İklim krizi, kapitalizmin adım adım getirdiği felaketlerden biri ve en can alıcısı. Dünyanın sonuna yaklaştığımızın, hem de insan eliyle yaklaştığımızın kanıtı. Artık inkar edilemeyen bu felaketin sorumlusu aç gözlü şirketler, göstermelik önlemler almaya çalışıyor. Türkiye’de ise göstermelik bile bir adım atılmıyor. Doğa şirketler, özellikle inşaat sektörü tarafından göz göre göre talan ediliyor. Bu sene de yaz yaklaşırken orman yangınları başladı bile.

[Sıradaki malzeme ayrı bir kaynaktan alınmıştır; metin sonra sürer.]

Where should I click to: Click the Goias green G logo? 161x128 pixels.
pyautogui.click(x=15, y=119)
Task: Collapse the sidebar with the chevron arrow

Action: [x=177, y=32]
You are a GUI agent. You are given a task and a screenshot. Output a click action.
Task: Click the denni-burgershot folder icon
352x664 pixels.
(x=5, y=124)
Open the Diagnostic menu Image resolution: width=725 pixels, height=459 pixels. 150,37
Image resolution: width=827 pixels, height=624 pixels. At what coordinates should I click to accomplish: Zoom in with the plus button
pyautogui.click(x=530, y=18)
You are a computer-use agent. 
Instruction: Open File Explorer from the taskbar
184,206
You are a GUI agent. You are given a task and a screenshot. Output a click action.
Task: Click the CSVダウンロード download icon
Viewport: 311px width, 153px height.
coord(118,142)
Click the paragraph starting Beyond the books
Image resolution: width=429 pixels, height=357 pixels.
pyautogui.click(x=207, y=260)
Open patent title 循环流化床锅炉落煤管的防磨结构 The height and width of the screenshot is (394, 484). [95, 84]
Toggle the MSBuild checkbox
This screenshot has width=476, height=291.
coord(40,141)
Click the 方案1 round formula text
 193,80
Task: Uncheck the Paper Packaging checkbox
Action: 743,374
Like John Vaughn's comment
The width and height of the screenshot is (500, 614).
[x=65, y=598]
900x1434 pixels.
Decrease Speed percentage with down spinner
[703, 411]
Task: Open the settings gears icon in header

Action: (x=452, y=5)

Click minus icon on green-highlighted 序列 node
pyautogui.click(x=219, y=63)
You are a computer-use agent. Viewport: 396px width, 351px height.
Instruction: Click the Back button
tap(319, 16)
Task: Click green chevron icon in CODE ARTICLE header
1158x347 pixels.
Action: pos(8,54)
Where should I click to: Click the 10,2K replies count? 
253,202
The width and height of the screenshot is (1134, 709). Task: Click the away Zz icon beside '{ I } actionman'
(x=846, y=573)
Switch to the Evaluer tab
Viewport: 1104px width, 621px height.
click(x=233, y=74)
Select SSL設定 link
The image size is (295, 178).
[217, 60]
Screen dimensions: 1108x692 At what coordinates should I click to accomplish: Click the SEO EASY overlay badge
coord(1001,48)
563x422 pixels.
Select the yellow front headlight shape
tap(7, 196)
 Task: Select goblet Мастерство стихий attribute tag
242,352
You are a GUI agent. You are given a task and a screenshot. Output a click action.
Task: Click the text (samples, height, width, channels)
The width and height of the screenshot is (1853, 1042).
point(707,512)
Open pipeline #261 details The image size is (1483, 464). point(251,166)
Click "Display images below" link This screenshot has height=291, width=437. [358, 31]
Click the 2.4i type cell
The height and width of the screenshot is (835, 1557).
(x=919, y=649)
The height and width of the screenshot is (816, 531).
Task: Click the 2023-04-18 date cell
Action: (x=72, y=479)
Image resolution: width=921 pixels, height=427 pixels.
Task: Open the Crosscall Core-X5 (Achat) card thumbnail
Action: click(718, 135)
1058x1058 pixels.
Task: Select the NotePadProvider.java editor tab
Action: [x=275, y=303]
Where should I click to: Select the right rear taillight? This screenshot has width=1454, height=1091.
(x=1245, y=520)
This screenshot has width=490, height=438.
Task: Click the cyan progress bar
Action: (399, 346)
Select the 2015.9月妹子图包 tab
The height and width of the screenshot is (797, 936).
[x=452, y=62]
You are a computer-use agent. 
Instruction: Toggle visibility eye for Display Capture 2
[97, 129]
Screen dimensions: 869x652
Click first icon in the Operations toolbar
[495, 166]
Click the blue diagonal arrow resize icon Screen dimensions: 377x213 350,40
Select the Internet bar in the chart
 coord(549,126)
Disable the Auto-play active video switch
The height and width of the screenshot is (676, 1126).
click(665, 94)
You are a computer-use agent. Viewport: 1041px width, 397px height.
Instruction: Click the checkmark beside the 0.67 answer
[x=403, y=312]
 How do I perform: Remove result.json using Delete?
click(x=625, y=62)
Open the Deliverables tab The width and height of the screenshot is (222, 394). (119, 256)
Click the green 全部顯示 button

30-31 Mart’ta Ankara’da Ekonomi ve İklim Değişikliği Zirvesi gerçekleşti. Birçok şirket yöneticisi ve bakanlar, milletvekilleri bu zirveye katıldı. Aralarında bizzat doğa talanını gerçekleştiren isimler vardı. Örneğin Limak Yatırım Yönetim Kurulu Başkanı Ebru Özdemir Eko İklim Zirvesi’nin katılımcısı olduğu sıralarda, Limak Holding’e bağlı Yeniköy Kemerköy Elektrik Üretim A.Ş., Akbelen’de 30 zeytin ağacını kesti. Zeytin ağaçları için nöbet tutan köylüler, ağaçların kesilmemesi için bir kez daha direndi.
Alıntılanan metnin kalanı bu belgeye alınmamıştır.